At the end of the show, the orcs suddenly turn on Adar for no reason, just as Adar turned on Sauron for no reason at the beginning, killing him and pledging their fealty to Sauron.
Adar’s No. 1 lieutenant carries out the killing blow, but the show never explains how Sauron got him to betray his master. The entire plot feels pointless and unearned.
4. A Completely Nonsensical Battle
Episode 7, “Doomed to Die,” features the massive battle of Eregion, which pits the elves under Sauron’s control against the orcs under Adar. Other elves—Galadriel, Elrond (Robert Aramayo), and the High King Gil-Galad (Benjamin Walker)—arrive to fight against the orcs and save the city.
While fantasy, as a genre, does require certain willing suspension of disbelief, such as the idea that magic exists and there are elves, orcs, trolls, etc., it doesn’t usually involve suspending the laws of physics. That, however, is exactly what this battle does.

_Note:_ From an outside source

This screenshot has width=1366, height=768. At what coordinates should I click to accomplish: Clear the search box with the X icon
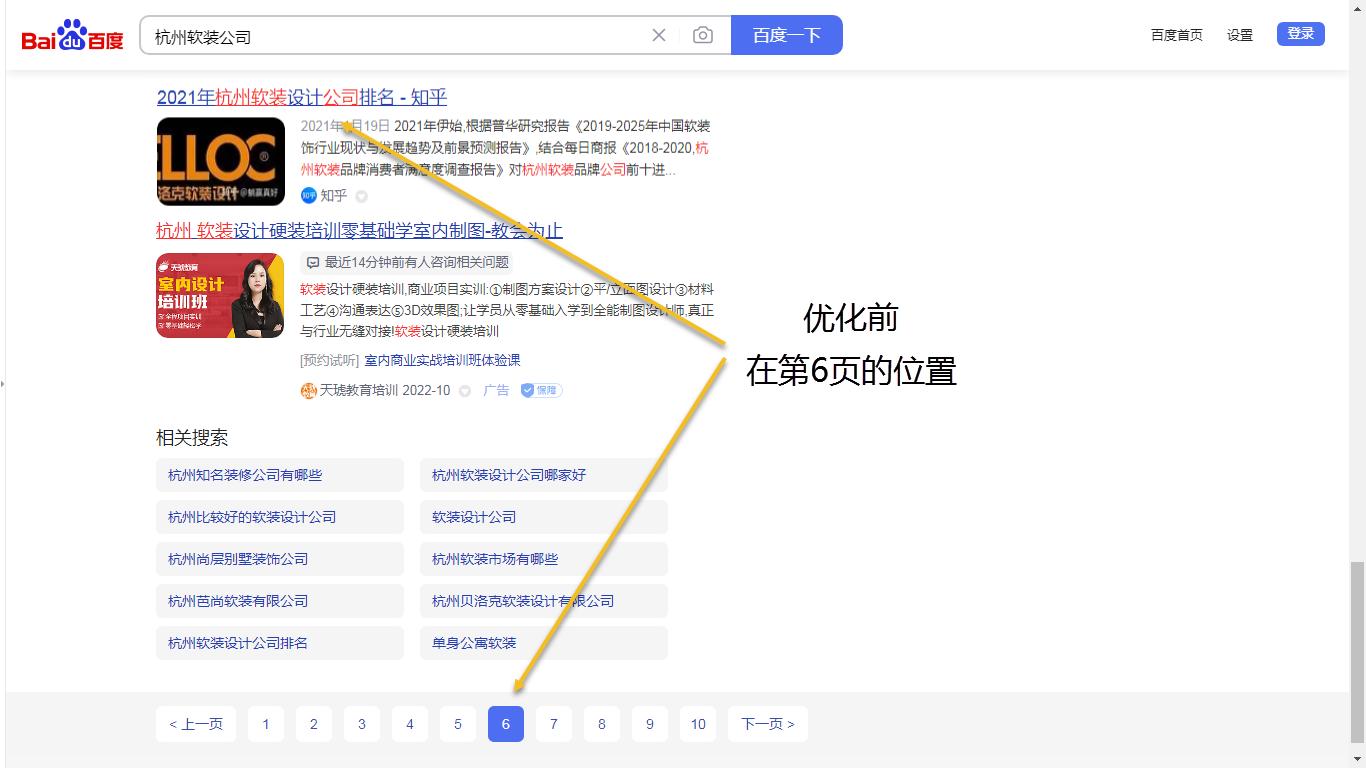click(659, 35)
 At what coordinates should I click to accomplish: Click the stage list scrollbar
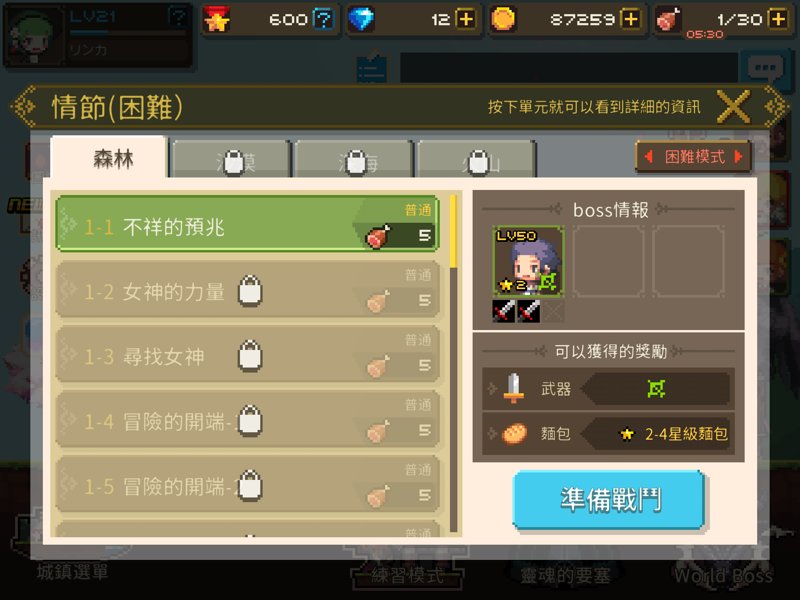click(x=453, y=363)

First, the orcs turn their trebuchets on a mountain, which immediately crumbles, causing huge boulders to fall into a river. These boulders somehow dam up the river completely, turning the river into dry ground. Yet anyone remotely familiar with rivers knows that not only is this a nearly impossible feat, but the riverbed would not immediately be dry—and it certainly wouldn’t be dry enough for the orcs, and then an army of elves on horseback—to march across it easily.
Second, when the elves charge on their horses, they get within a few feet of the orcs before Elrond sees that the orcs have Galadriel hostage. In order to save Galadriel, Elrond brings the entire army of cavalry to an immediate halt before they would charge into the orcs. Note to the showrunners: That’s not how horses work. If the war horses are charging, and you try to pull them back, it’s going to take time for them to slow down, and most likely, they are just going to keep charging.
Yes, Tolkien created a fantasy world where there are orcs, elves, dwarfs, hobbits, and more mythical creatures. But his horses never stopped being horses, his mountains never stopped being mountains, and his rivers never stopped being rivers. Fantasy requires the willing suspension of disbelief, but “The Rings of Power” requires the willing suspension of common sense.
It’s a shame the name of Tolkien has any connection to this monstrosity.